(Beginning of Supplied material)
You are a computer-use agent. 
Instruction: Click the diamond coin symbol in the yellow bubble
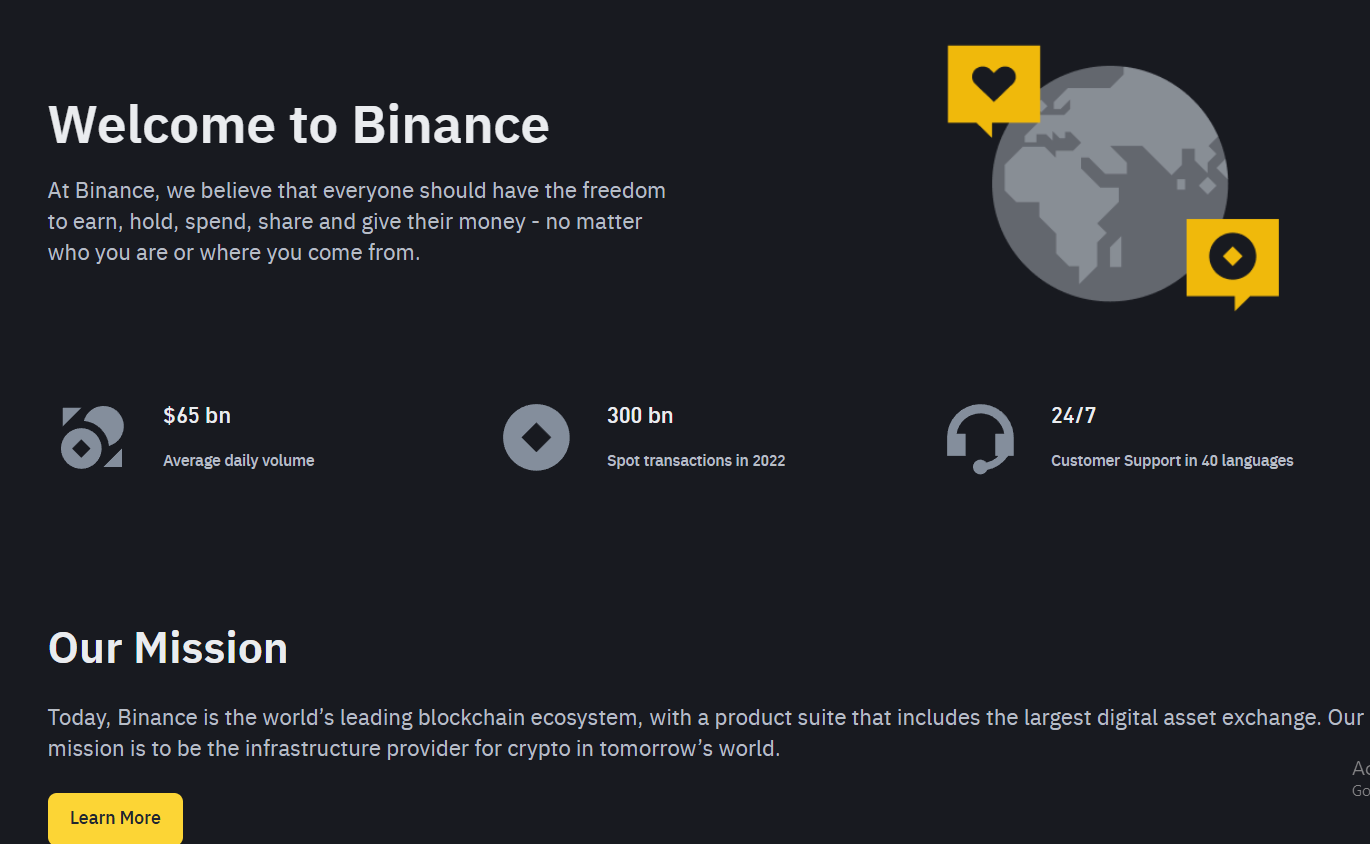pyautogui.click(x=1232, y=256)
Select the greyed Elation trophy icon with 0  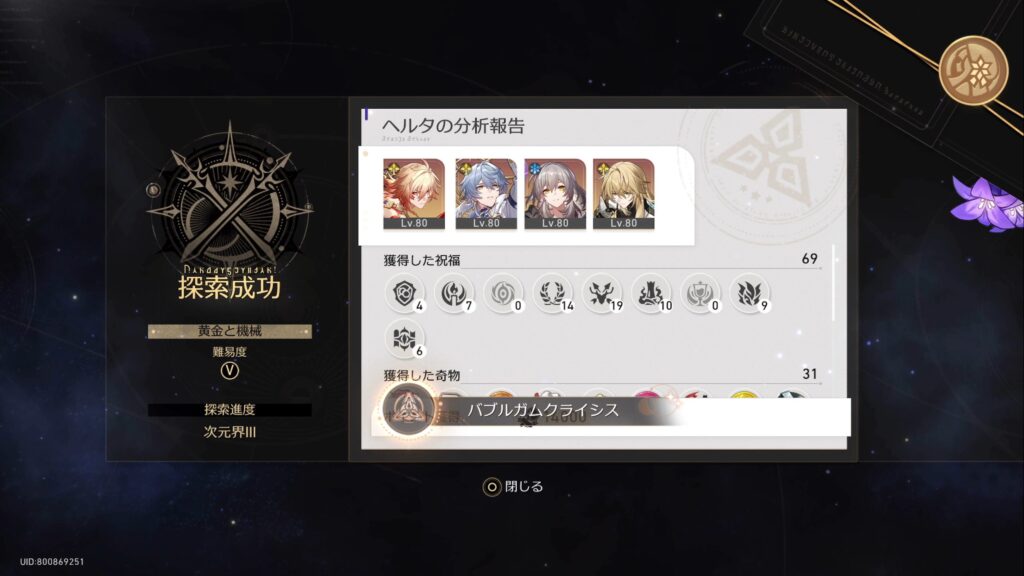pos(700,293)
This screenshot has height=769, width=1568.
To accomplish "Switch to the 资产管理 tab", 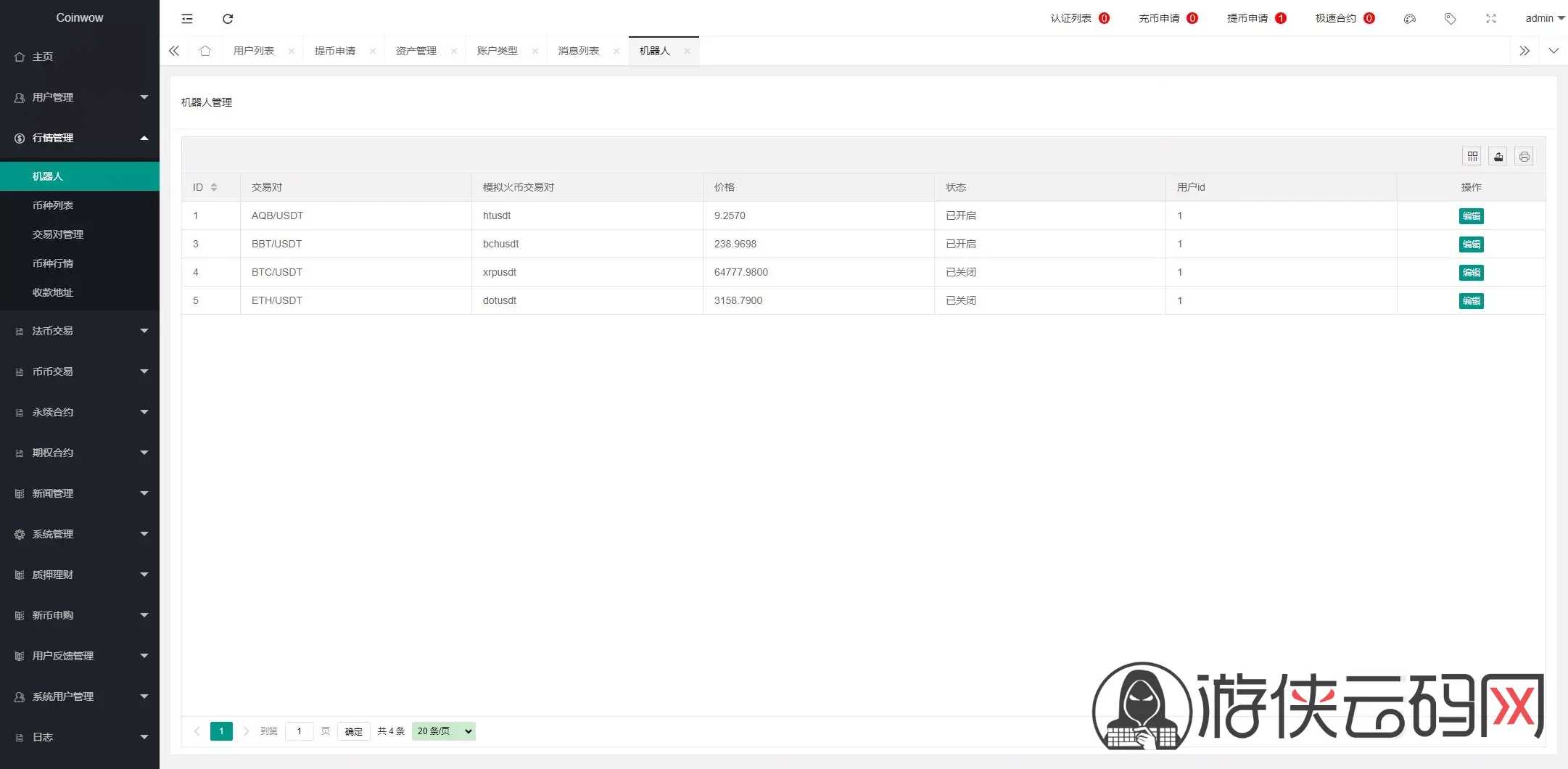I will (x=416, y=51).
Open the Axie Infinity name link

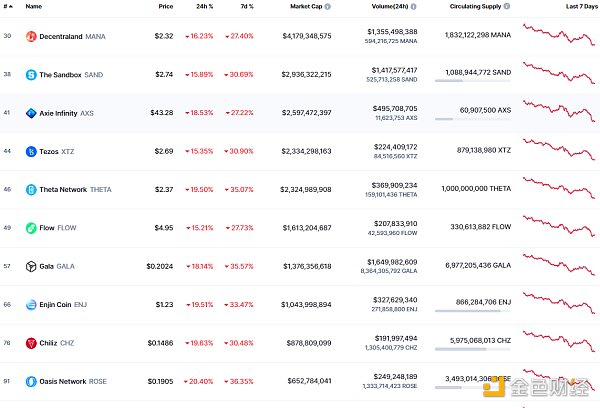pyautogui.click(x=58, y=113)
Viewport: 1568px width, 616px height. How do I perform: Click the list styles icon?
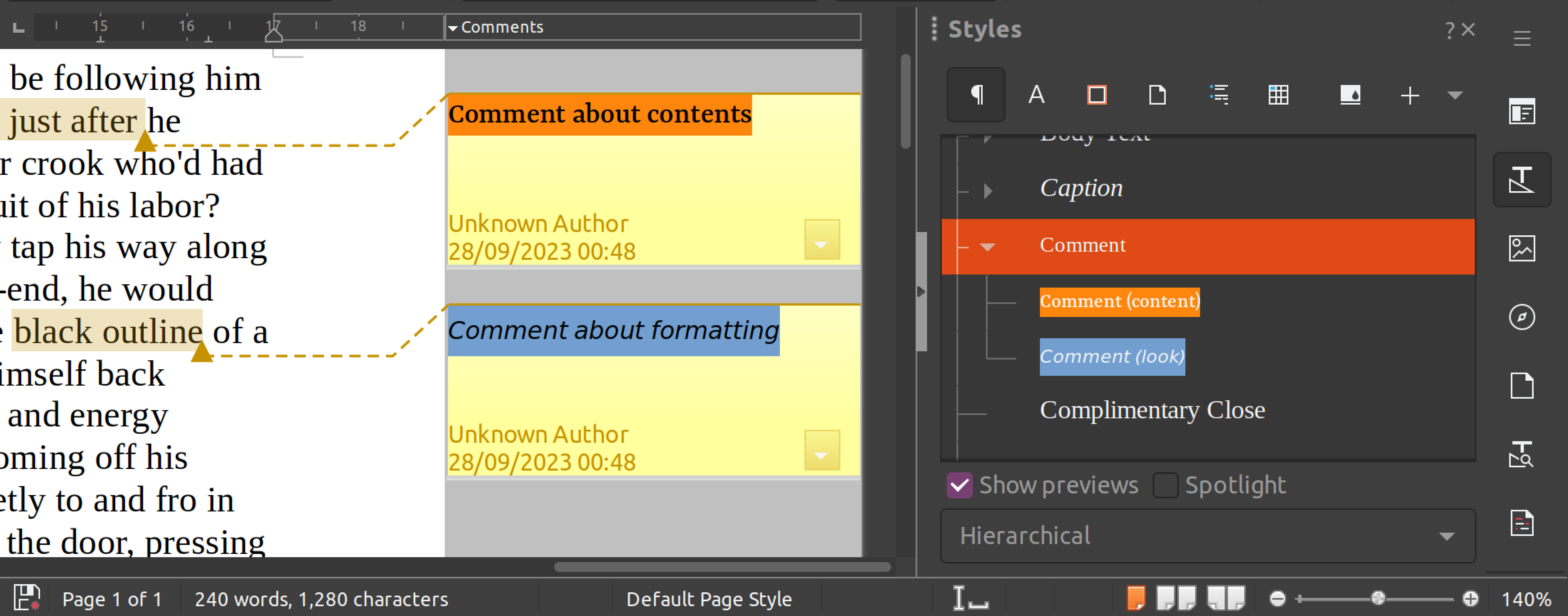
(End of Supplied material)
Assigned task: Look through the listing above and copy each line where the string "height" occurs.

Reply to the exercise:
This screenshot has height=769, width=1568.
Viewport: 1568px width, 616px height. How do I perform: Click the list styles icon?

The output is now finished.